Sweet Sixteens Suck

By Veronica Huston November 29, 2012 11:52 AM
0 COMMENTS     POST A COMMENT   Print This Post   Email This Post

Sweet Sixteens Suck

I love the concept of the sweet sixteen, the magical coming of age where everything is supposed to go your way. What I don’t love is the practice. So many people whose parents have too much money, too much time, and unresolved childhood issues, have such extravagant parties that it really makes you wonder: are they that spoiled or are their parents getting a divorce and trying to hide some money from the lawyers? If you watch those ridiculous party shows, you’ll see spoiled little rich brats threatening — and sometimes actually having — tantrums in front of their parents, friends, and guests, as well as the entire TV audience. It makes you think, can they see themselves? Can they see how ridiculous they are and how a mix-up with the cakes or a bad hairdo is not the end of the world? People get all worked up about Quinceañeras, too, but at least that has cultural significance… well, most of the time. I know girls who ‘ve had Quinceañeras and they aren’t even Hispanic!

The only sweet sixteen I enjoyed was the beach party my friend had.

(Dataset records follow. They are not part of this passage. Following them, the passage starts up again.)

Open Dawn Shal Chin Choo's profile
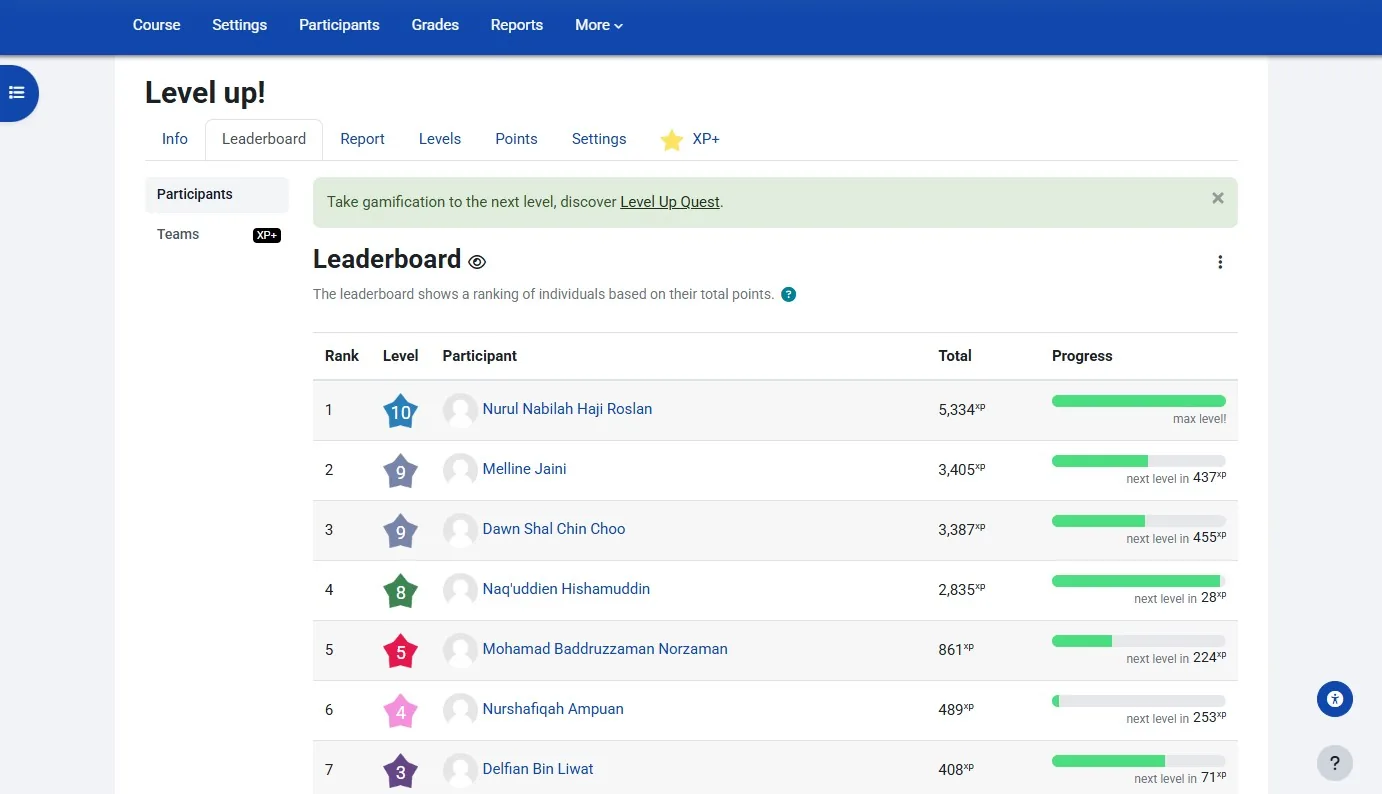Screen dimensions: 1382x794 coord(554,529)
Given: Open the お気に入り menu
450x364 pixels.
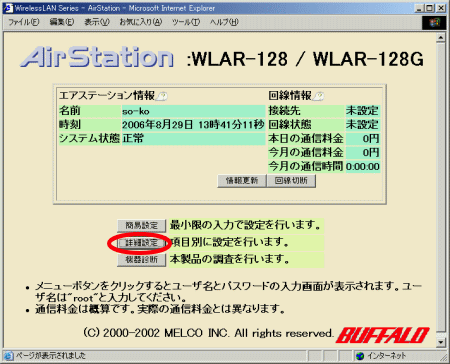Looking at the screenshot, I should (x=141, y=22).
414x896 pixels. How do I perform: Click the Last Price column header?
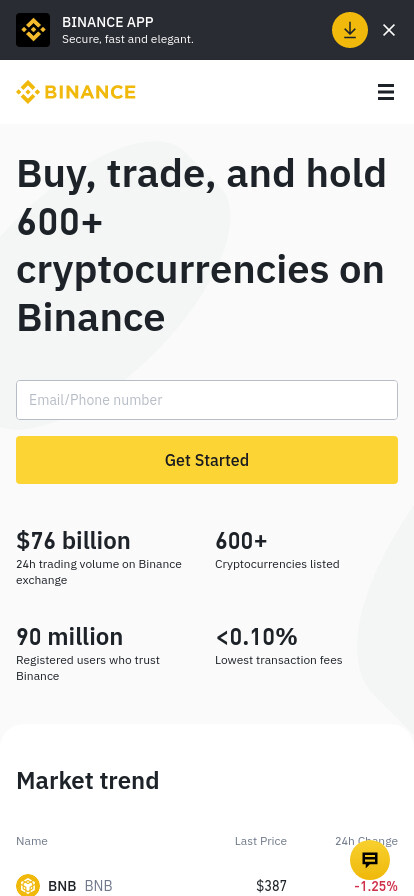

She invited a bunch of our friends and we all went to Will Rogers Beach, played ridiculous party games that I hadn’t played since I was six, ate pizza, swam, buried some people in sand (we even attempted the Friends’ mermaid body), and had cupcakes. It was perfect! Now compare that to the huge blowout parties where people rent out complete blocks — circuses: I’m talking acrobats, jugglers, fire breathers, the whole shebang. Those people are obviously compensating for their terrible or non-existent personalities, just as their parents are compensating for their total ineptitude at parenthood, as well as some deep psychological damage that they should definitely seek a full-time therapist for. As far as I’m concerned, paying a couple of thousand dollars for a DJ is a cry for help.

It’s not that I don’t understand the significance of the sixteenth birthday. It has long been the coming of age for many, especially in modern society. In some cultures it’s thirteen, for others it’s fifteen — legally it’s eighteen — but there’s just something about sixteen that makes it such an important rite of passage (I’m thinking it’s the license and impending car). It was the legal marriage age in some medieval countries and the day a boy became a man in some earlier. And besides, there’s something about ‘sixteen’ that just sounds so much older than ‘fifteen.’

But shouldn’t that be enough? — that driver’s permit, the promise of a future coming so near you can almost scratch it with your new car keys, and the strange privilege of being able to say ‘yes, I’m sixteen years old’? Why isn’t it? Some people are so greedy, selfish, and self-centered that they can’t imagine their birthday without a block party and a mountain of presents. Well, I can. I can imagine it with my closest family and friends, a chocolate cake, some Martinelli’s, and a small pile of presents from people who actually know what I like. And when they sing ‘happy birthday,’ I’ll know that they mean it and that they actually know my name, and when I close my eyes to make my wish, I’ll wish that every day could be as perfect as it because I am not so lonely, insecure, and unfulfilled to think that I need a thousand anonymous people screaming my name to make me feel like I matter. I don’t need a thousand presents from people who don’t know whether I like blue or pink (actually, neither; silver’s my favorite color). I don’t need a half-hearted song to make me blow out the candles because my wish would be for them to all disappear and for only the people who actually like me to remain (but let’s face it, if it was my party and my wish came true, I’d disappear in a flash).